I would like every line of the records below that contains the word "agent" copied.

Segment Start: Records for processing

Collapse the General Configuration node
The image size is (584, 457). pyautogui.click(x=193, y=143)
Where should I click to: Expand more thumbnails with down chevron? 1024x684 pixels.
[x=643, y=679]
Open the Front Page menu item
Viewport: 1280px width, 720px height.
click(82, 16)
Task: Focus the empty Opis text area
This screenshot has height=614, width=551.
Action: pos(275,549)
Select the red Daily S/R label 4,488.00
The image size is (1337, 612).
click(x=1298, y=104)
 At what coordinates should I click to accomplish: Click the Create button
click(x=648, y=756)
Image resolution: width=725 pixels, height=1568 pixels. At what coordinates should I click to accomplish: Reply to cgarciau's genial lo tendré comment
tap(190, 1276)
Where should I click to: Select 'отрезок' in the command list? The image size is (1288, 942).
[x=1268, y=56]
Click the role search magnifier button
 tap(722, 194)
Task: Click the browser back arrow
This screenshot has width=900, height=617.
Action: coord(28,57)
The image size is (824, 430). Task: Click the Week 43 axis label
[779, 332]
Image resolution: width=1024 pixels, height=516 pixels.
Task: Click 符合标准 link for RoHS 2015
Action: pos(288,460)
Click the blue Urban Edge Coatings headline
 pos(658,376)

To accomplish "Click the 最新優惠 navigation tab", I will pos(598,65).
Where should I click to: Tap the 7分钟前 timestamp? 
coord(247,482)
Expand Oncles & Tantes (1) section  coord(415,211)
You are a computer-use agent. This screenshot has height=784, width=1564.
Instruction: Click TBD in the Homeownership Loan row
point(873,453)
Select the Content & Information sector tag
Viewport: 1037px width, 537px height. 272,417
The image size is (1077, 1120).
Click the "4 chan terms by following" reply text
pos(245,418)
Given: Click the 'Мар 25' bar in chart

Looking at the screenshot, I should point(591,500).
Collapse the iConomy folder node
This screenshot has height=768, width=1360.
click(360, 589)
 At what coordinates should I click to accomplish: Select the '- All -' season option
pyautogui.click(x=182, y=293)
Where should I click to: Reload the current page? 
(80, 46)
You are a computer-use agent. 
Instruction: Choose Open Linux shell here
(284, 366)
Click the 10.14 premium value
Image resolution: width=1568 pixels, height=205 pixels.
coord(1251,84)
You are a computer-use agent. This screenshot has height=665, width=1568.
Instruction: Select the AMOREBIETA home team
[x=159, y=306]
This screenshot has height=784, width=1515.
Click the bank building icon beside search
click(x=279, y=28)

Segment End: Records for processing

Expected output:
You are a computer-use agent. This screenshot has height=784, width=1564.
You are a computer-use agent. 
You are a computer-use agent. This screenshot has height=665, width=1568.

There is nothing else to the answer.